━━━ EXCERPTED RECORDS ━━━
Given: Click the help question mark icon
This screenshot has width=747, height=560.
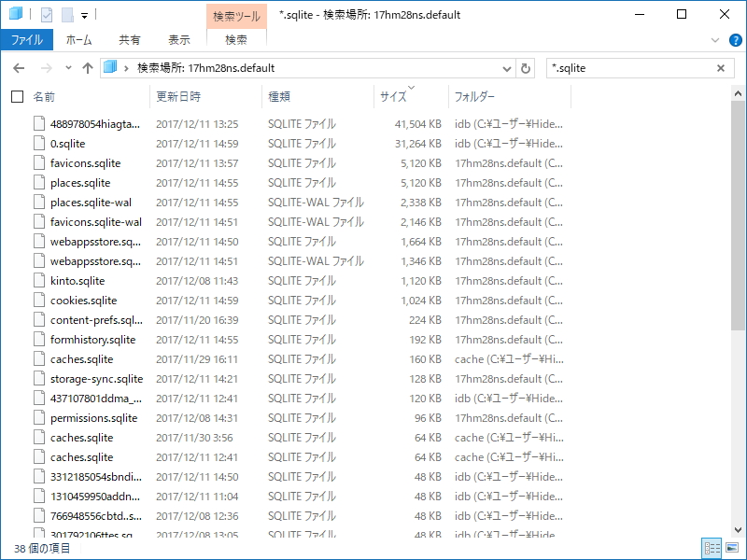Looking at the screenshot, I should pos(737,41).
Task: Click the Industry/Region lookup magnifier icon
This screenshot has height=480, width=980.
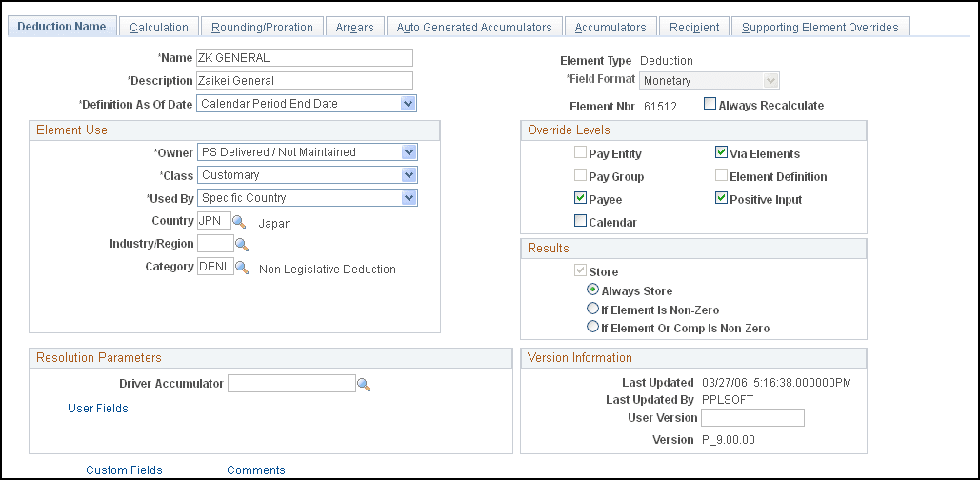Action: 240,245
━━━
= WHAT THIS TASK INVOLVES =
The copy should begin at the line containing "Task: Click the" and end at the last line of the data above; please restate those lines word for word without the pictures.

= OUTPUT FOR THIS EXERCISE =
Task: Click the Industry/Region lookup magnifier icon
This screenshot has height=480, width=980.
Action: 240,245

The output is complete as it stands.